1) What does the size parameter x mean?

x = 2πa/λ_medium measures how “small” the particle is compared with the wavelength. Values below about 0.3 are typically Rayleigh-like; larger x suggests increasing Mie effects and reduced accuracy for Rayleigh formulas.

2) Should I enter wavelength in vacuum or in the medium?

Enter the vacuum wavelength λ₀. The calculator converts internally using λ_medium = λ₀/n_m and uses k = 2πn_m/λ₀, which is consistent for a homogeneous surrounding medium.

3) Can the calculator model absorbing particles?

Not fully. It assumes real refractive indices and does not include absorption or complex polarizability. For strongly absorbing particles, results can be biased; use a model that supports complex n and separates scattering from absorption.

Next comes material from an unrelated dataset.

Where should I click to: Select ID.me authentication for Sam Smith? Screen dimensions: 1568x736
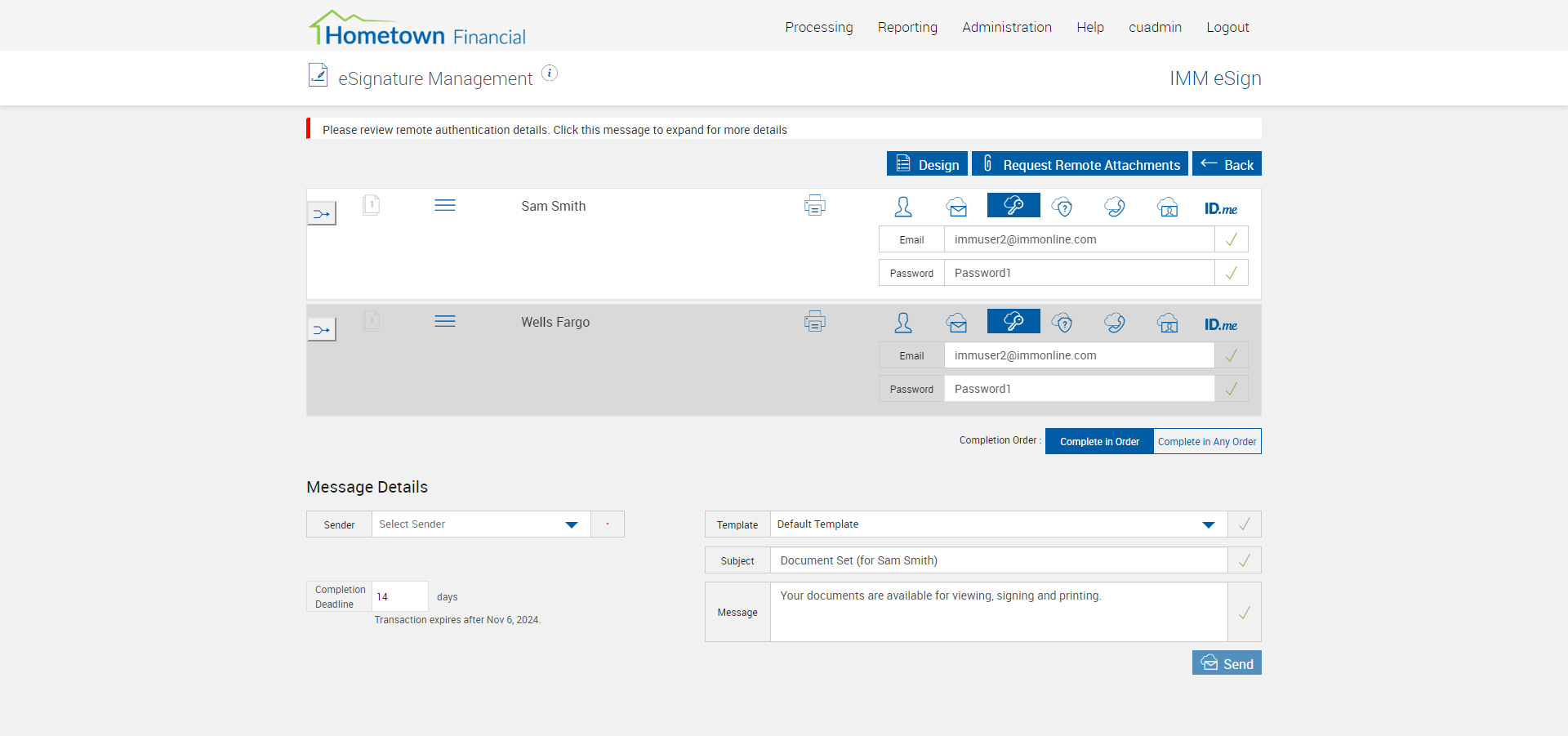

4) What is number density N?

N is the number of particles per cubic meter. It converts single-particle σ into a bulk coefficient α = Nσ. If you want single-particle outputs only, set N to zero and focus on σ and dσ/dΩ.

5) Why does transmission sometimes stay near 1?

If τ = αL is very small, then T = e^−τ ≈ 1 − τ. Low N, small a, long λ, or short L can make τ tiny, so the change in transmission may be too small to notice.

6) How should I interpret the scattered intensity I_s?

I_s is an estimate of intensity at distance R for a single scattering event: I_s ≈ I₀(dσ/dΩ)/R². It is most useful for relative comparisons across θ, λ, and a under the same geometry.

7) When should I use a different model?

Use a different model when x is not small, when particles are not spherical, when absorption matters, or when refractive index varies strongly with wavelength. In these cases, Mie theory or measured phase functions provide better accuracy.